REQUIREMENT A: In the post on fear, what reason does the author give for why fear exists?
REQUIREMENT B: Transcribe the passage of the post on fear starting with "Embrace Fear" and going on through "it needs to.".

Embrace Fear

If you are one of these guys that has a "I Fight What You Fear" t-shirt, this post is probably not for you.  Nothing bad, but I have to laugh at those shirts because in more than a few occasions, those I see wearing them would be crapping their pants at some of the things I have done.  When my kids ask what I am afraid of, I tell them that I am afraid of losing them, or seeing them hurt, but otherwise, I fear nothing.  When a friend asks what I am afraid of, I usually just glare at them over the top of my glasses.  But don't think that fear doesn't pop up when it needs to.

Fear is there for a reason.  Since God didn't put a gauge on our bodies anywhere with a red line on it, I think He gave us fear to warn us that we are moving into uncharted territory or to remind us of the last time we tried to go there.  Some of us, however, have short memories when it comes to fear.  Something as subtle as like what happened to me yesterday should have triggered a fear reaction.  It didn't.  Today, I pay.  (Really bad sunburn).  Maybe next time I will respect the fact that I am of European descent and we don't fare well in the sun without a little help from Coppertone.

DATASET SECTION:
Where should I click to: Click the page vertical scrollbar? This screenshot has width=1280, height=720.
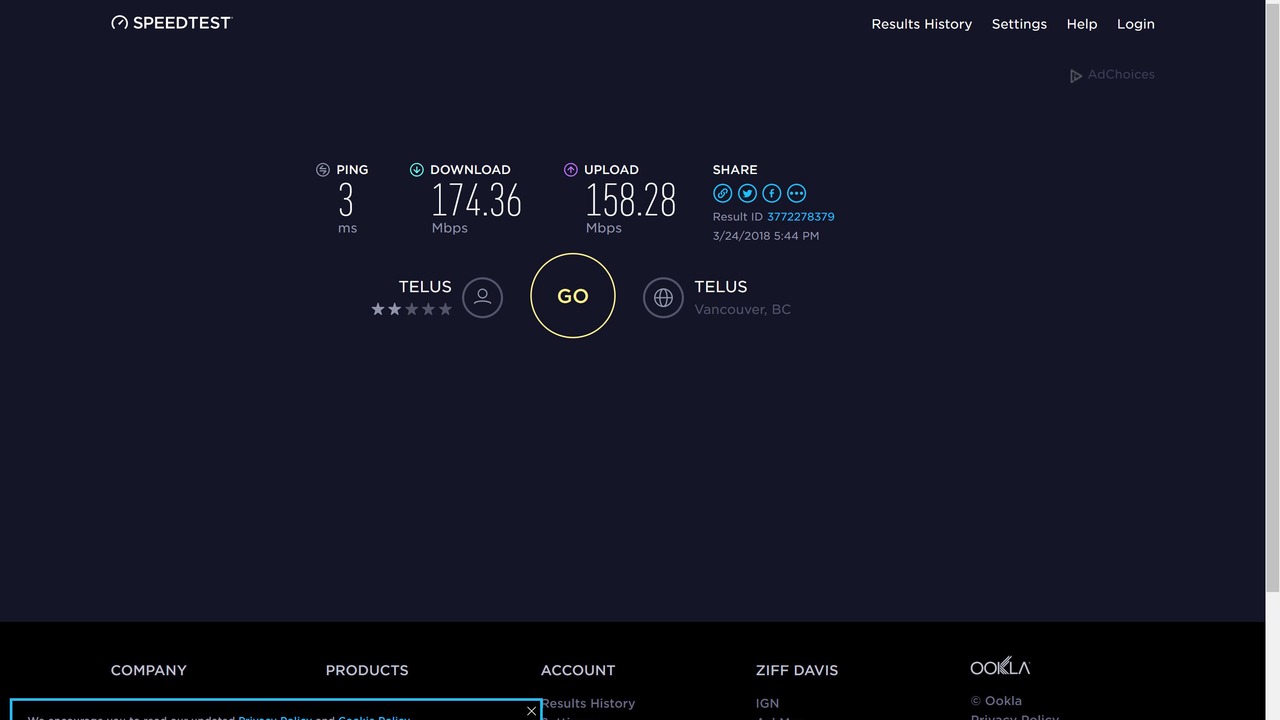point(1272,300)
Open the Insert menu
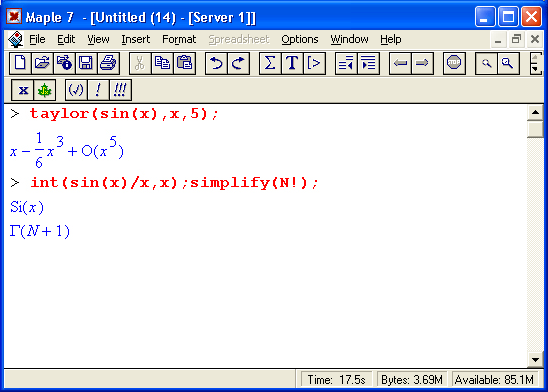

EXERCISE ANSWER A: The author reasons that God put no gauge with a red line anywhere on our bodies. Fear was given instead, either to warn us that we are moving into uncharted territory or to remind us of the last time we tried to go there.

EXERCISE ANSWER B:
Embrace Fear

If you are one of these guys that has a "I Fight What You Fear" t-shirt, this post is probably not for you.  Nothing bad, but I have to laugh at those shirts because in more than a few occasions, those I see wearing them would be crapping their pants at some of the things I have done.  When my kids ask what I am afraid of, I tell them that I am afraid of losing them, or seeing them hurt, but otherwise, I fear nothing.  When a friend asks what I am afraid of, I usually just glare at them over the top of my glasses.  But don't think that fear doesn't pop up when it needs to.